_Stored data_
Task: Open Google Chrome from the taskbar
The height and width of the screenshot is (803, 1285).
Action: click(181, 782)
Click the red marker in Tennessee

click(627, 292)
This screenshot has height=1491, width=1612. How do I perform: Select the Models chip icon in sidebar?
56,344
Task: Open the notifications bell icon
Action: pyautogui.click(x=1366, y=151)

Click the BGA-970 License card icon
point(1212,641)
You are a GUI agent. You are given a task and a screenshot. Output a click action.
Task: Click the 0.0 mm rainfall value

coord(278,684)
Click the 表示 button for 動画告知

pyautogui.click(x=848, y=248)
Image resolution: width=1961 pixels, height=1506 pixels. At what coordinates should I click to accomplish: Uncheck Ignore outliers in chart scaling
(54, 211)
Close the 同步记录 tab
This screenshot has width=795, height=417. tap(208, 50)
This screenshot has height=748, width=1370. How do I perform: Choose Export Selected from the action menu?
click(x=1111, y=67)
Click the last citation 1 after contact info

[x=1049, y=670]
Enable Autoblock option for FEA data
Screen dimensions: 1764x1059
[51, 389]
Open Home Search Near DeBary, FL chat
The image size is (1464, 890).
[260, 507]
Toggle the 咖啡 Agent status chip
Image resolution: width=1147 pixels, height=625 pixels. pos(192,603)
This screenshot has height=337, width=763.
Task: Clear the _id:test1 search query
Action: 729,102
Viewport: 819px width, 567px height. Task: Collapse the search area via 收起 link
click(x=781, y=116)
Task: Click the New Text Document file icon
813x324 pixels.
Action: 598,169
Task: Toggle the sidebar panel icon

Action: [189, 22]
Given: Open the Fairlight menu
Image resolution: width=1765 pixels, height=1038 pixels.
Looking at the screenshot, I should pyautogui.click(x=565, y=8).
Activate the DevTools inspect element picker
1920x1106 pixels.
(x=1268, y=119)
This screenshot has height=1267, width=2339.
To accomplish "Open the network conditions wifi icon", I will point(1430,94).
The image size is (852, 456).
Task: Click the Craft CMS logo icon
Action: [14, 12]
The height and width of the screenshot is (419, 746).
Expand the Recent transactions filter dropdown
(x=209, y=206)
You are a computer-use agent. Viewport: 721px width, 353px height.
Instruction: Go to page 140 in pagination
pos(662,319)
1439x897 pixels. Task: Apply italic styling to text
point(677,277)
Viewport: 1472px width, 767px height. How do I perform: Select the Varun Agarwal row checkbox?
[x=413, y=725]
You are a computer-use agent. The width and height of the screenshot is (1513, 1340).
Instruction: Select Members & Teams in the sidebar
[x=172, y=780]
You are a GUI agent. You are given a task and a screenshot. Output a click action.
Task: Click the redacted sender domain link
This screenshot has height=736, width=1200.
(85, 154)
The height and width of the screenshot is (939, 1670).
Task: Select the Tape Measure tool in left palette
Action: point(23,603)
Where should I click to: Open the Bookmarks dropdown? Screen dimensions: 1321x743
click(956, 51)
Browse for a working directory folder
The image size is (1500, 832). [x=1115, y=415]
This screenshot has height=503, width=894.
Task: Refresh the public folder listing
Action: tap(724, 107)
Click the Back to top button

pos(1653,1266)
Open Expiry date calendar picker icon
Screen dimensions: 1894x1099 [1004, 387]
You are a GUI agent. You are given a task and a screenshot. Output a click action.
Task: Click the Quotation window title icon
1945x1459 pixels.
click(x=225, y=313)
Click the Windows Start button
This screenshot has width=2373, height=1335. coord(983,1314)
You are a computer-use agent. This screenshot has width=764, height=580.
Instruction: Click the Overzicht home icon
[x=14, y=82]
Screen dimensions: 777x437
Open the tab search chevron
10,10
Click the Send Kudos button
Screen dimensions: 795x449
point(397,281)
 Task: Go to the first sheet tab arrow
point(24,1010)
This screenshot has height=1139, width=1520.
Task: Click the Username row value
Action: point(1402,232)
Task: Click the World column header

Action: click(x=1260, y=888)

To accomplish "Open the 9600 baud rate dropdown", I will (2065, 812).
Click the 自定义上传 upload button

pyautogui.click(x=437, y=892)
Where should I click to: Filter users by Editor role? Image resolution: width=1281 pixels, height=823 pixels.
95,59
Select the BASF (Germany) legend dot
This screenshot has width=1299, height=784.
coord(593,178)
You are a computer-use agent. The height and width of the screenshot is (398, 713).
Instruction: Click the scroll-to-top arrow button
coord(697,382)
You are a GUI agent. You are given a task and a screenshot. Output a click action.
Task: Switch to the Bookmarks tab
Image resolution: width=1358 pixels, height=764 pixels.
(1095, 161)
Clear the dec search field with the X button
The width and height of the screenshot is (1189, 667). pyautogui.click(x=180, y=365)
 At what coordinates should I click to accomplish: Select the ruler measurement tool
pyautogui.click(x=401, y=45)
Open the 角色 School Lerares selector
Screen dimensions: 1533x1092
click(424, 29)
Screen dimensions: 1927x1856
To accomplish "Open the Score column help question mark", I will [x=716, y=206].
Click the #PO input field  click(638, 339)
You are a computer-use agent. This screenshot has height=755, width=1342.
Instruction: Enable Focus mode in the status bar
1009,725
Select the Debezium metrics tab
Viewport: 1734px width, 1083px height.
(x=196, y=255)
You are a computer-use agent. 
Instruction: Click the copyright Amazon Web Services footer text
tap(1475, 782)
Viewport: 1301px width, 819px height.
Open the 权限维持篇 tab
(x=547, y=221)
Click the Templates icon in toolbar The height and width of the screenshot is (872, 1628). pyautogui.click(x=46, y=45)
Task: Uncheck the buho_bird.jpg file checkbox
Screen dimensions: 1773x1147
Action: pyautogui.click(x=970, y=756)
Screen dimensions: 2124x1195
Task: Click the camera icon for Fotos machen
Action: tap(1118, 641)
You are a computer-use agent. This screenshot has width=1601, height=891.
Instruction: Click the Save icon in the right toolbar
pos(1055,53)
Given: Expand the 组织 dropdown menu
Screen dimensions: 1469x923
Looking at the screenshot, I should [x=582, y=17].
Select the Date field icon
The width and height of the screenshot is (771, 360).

_YOUR ASSIGNMENT_
Each line above that includes "file" should be shown.

_WRITTEN SOLUTION_
Task: Click the New Text Document file icon
Task: Uncheck the buho_bird.jpg file checkbox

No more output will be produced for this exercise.